Naar het oordeel van het College heeft appellant niet aannemelijk gemaakt dat hij een individuele en buitensporige last te dragen heeft. Met verweerder acht het College van belang dat het ten tijde van de hiervoor in 8.2 weergegeven investeringen voor appellant voorzienbaar was dat productiebeperkende maatregelen konden worden getroffen om de fosfaatuitstoot terug te brengen. Dat het vergunningentraject lang heeft geduurd, naar appellant ter zitting heeft gesteld, is overigens een risico dat appellant bij zijn investeringsbeslissingen heeft genomen en voor zijn rekening dient te blijven. Voorts heeft appellant niet inzichtelijk gemaakt dat de beoogde uitbreiding bedrijfseconomisch noodzakelijk was. De stelling van appellant dat hij de investeringen heeft gedaan om een gezond agrarisch bedrijf te creëren, is daarvoor onvoldoende. Verder staat vast dat de ziekte van appellant van invloed is geweest op zijn uitbreidingsplannen, maar daarmee is niet gezegd dat daardoor sprake is van een buitensporige last en dat de gevolgen van het niet voor de peildatum uitbreiden van de veestapel niet voor rekening van appellant dienen te komen. Daarbij is van belang dat verweerder al rekening heeft gehouden met de door appellant gemelde bijzondere omstandigheden door op basis van de door appellant genoemde alternatieve peildatum het referentieaantal te verhogen.
Uit het door appellant overgelegde financiële rapport kan niet worden afgeleid in hoeverre zijn bedrijfsvoering door de tenuitvoerlegging van de Regeling wordt geraakt. Het rapport gaat nagenoeg alleen in op de gevolgen van het fosfaatrechtenstelsel. Overigens blijkt uit het rapport dat het bedrijf van appellant in 2017, ondanks de opgelegde geldsommen, een netto positief resultaat heeft behaald. Uit de door appellant overgelegde stukken blijkt niet zonder meer dat de continuïteit van zijn bedrijf in gevaar komt.
8.4.
Gelet op het voorgaande is het bestreden besluit niet in strijd met artikel 1 van het EP. Het betoog faalt.

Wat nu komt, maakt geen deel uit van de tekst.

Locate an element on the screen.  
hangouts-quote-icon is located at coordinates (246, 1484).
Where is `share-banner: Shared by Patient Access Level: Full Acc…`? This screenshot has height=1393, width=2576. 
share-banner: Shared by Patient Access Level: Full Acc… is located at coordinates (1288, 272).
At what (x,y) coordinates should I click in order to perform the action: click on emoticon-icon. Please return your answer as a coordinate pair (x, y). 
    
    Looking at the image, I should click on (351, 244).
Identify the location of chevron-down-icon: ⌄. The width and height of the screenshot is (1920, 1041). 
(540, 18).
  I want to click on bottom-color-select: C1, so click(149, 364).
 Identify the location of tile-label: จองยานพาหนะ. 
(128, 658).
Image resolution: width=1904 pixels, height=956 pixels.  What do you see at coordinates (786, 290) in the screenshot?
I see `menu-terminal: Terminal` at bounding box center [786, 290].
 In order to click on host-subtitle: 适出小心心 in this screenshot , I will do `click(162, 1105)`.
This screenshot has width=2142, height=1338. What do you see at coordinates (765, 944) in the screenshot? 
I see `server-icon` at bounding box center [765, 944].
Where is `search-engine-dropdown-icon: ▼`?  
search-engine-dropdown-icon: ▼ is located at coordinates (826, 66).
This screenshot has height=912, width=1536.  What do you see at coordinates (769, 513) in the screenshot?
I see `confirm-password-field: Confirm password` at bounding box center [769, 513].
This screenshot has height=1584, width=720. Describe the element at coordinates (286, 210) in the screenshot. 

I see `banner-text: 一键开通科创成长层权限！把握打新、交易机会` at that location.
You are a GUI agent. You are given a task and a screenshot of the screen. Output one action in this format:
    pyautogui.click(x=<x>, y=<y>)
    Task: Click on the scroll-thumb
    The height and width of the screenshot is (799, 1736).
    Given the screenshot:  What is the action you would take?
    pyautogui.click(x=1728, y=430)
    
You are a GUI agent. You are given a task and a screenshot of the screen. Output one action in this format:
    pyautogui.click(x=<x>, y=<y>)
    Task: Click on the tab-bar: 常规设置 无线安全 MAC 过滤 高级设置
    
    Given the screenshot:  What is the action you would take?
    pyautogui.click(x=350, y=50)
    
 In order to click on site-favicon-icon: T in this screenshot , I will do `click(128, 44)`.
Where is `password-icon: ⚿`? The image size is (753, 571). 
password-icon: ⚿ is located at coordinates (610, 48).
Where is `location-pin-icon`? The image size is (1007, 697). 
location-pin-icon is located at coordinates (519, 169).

9. Tot slot betoogt appellant dat het bestreden besluit in strijd met het motiveringsbeginsel is genomen. Dit betoog evenzeer. Verweerder is aan de hand van hetgeen appellant in bezwaar heeft aangevoerd, voldoende ingegaan op het gebruikte referentieaantal en de gehanteerde peildatum.
Slotsom
10. Het beroep is ongegrond. Voor een proceskostenveroordeling bestaat geen aanleiding.

Beslissing

Het College
- verklaart het beroep ongegrond.
Deze uitspraak is gedaan door mr. H.C.P. Venema, in aanwezigheid van
mr. A.J. Jansen, griffier. De beslissing is in het openbaar uitgesproken op
9 februari 2021.
De voorzitter is verhinderd de uitspraak te ondertekenen, De griffier is verhinderd de uitspraak te ondertekenen.